The WTF school I'm involved with now is purely sport oriented.  I haven't seen a single punch throw yet after a few weeks of classes.  (Not to say that no WTF schools teach good punching technique.)

If I wasn't also studying wado-ryu then I'd have a problem with it, but under the circumstances, I'm just looking at it as pure sport.


----------



## ralphmcpherson

SPX said:


> The WTF school I'm involved with now is purely sport oriented.  I haven't seen a single punch throw yet after a few weeks of classes.  (Not to say that no WTF schools teach good punching technique.)
> 
> If I wasn't also studying wado-ryu then I'd have a problem with it, but under the circumstances, I'm just looking at it as pure sport.
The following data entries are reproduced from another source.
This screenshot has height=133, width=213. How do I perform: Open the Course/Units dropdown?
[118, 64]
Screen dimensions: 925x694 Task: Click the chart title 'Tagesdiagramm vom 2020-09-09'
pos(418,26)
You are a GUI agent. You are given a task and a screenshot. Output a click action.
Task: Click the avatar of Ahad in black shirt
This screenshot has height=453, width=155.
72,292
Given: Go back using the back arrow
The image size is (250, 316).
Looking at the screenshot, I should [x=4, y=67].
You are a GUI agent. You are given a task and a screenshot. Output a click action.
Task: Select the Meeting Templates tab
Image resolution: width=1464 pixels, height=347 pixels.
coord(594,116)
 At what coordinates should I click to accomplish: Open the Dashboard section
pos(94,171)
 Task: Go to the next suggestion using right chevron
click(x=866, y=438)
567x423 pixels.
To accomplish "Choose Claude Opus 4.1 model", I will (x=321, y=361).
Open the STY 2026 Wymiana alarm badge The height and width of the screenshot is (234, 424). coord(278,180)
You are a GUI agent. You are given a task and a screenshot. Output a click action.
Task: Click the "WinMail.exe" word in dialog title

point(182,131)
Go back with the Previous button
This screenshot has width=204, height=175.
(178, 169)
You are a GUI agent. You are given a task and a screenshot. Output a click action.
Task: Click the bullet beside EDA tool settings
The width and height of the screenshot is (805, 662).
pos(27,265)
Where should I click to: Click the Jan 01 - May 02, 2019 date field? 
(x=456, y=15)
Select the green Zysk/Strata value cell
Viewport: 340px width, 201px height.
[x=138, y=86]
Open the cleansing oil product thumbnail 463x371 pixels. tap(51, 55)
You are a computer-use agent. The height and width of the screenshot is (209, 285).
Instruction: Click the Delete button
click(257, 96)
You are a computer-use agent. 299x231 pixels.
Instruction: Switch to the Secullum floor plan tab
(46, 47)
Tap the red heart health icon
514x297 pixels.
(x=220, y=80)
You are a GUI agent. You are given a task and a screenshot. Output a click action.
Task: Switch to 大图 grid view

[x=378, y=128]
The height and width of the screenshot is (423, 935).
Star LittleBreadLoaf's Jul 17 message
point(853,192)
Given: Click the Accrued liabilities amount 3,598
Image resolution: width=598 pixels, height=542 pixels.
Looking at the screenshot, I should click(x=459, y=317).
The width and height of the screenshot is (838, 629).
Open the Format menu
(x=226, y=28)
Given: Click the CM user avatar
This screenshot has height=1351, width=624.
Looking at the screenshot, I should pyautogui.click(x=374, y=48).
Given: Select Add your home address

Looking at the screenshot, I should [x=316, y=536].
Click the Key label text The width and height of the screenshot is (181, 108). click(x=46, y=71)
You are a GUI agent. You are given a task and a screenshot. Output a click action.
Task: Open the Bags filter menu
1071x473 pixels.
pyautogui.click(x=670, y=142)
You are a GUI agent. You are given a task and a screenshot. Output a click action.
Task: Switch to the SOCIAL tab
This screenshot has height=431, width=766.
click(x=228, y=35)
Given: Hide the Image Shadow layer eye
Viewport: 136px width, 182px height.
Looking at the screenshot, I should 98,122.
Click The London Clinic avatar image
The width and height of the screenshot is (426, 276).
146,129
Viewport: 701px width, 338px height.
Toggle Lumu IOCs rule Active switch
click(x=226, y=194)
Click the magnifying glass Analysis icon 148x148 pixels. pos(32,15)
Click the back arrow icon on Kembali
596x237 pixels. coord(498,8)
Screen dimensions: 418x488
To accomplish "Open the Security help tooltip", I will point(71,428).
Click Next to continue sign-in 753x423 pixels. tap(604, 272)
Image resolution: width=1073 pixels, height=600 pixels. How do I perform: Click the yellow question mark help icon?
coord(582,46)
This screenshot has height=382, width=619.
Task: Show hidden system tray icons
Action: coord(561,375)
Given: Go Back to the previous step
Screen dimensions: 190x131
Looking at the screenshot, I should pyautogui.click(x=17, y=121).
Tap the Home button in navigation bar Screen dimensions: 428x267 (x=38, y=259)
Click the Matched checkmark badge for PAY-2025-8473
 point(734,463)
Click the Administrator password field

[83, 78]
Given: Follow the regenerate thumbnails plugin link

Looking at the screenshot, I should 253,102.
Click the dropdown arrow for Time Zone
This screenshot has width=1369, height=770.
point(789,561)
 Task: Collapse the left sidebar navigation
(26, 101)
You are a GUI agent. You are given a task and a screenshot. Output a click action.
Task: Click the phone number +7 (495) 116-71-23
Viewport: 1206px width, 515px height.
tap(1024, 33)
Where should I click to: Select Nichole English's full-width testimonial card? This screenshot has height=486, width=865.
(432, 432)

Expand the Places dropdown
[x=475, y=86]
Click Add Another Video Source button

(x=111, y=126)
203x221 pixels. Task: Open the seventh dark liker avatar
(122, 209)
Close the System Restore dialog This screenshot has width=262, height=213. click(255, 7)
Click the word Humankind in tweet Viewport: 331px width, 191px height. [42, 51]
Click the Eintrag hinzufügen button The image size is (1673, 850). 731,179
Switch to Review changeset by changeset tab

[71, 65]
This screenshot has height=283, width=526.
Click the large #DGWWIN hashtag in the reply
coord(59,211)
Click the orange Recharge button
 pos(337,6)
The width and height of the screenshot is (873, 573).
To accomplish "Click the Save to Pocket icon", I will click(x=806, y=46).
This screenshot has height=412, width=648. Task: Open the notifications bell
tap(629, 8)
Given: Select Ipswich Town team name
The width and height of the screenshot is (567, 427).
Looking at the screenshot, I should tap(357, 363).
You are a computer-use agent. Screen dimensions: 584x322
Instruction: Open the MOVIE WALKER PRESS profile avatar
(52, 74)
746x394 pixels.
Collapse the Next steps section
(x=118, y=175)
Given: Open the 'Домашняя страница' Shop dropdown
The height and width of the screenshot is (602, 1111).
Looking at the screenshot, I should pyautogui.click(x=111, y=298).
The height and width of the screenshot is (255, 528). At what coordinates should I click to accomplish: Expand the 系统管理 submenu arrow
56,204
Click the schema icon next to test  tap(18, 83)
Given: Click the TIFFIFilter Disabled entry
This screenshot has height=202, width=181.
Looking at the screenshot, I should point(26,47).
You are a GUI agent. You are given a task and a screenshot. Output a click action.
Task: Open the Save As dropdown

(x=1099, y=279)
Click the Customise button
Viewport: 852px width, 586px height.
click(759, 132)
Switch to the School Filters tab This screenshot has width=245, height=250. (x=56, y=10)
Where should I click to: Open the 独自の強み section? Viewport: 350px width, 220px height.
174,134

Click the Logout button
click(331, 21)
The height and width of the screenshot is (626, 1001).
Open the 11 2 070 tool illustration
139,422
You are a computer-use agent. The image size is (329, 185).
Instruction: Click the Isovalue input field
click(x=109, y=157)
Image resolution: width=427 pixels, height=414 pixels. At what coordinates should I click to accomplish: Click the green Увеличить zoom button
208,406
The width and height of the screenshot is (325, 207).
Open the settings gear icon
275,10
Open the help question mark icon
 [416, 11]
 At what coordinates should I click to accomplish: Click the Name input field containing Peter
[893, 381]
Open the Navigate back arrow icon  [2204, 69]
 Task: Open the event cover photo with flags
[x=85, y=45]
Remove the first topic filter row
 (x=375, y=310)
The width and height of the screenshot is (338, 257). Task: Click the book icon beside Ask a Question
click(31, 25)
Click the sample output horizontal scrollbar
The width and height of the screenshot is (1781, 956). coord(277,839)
and thats where the problem lies. I have a mate who does kukkiwon tkd and he'd punch a hole right through you, but I have another mate who does kukkiwon tkd and wouldnt even know the basic fundamentals behind a punch, and he is a black belt. What happens when he moves town and his "transferable" kkw certification results in him prancing around in a black belt in a new school and cant punch. Ahh, where are the standards?


----------



## ETinCYQX

Ahh, yeah, but it's always been that way. Probably always will. It's up to the individual instructor to watch standards, the KKW doesn't.

EDIT: Hey, look, black belt!


----------



## puunui

ETinCYQX said:


> Ahh, yeah, but it's always been that way. Probably always will. It's up to the individual instructor to watch standards, the KKW doesn't.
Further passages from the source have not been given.